Stored data entries:
· · ·
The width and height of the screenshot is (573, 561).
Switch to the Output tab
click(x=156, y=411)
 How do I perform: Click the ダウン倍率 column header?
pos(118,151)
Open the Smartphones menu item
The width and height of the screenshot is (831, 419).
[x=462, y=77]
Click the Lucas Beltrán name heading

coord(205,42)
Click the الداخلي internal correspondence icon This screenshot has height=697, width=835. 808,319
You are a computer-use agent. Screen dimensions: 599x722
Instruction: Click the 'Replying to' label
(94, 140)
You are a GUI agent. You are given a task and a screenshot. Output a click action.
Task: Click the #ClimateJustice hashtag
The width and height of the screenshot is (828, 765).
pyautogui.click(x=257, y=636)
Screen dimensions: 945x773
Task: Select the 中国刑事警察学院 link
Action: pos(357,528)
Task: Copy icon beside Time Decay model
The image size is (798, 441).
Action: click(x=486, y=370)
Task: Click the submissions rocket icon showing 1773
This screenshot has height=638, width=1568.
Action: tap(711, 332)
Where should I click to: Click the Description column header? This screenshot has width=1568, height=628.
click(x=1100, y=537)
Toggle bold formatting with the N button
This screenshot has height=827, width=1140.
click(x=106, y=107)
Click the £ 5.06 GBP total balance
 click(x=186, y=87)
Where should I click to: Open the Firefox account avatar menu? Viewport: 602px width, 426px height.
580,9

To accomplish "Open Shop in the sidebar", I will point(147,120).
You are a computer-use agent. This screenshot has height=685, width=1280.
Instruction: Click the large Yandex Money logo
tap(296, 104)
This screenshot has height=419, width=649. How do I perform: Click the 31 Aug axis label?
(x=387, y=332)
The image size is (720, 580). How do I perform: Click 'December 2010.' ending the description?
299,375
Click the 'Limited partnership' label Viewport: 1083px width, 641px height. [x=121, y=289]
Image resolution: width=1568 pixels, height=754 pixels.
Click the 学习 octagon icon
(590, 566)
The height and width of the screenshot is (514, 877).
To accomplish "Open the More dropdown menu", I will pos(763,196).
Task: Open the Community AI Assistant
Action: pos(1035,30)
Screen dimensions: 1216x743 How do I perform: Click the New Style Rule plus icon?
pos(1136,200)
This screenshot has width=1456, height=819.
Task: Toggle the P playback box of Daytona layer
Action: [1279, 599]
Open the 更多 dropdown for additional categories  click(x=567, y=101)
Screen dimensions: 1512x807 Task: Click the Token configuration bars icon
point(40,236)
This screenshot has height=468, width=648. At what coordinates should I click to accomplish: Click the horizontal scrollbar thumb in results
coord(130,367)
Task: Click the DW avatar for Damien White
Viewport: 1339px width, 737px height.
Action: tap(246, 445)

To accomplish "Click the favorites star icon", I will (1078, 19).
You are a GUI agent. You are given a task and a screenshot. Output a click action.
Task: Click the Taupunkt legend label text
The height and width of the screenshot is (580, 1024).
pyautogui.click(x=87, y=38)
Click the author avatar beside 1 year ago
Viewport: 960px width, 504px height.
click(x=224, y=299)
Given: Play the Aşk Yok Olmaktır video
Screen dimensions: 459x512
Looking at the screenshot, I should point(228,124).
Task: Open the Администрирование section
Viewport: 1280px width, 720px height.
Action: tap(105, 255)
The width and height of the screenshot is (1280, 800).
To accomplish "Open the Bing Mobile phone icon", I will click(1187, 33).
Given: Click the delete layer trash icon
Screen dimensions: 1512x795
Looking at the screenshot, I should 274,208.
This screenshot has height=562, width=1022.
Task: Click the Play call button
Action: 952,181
· · ·
- _Activity_
If a line of the data holds the string "computer", count it. Then state the total and nothing more.

- _Answer below_
2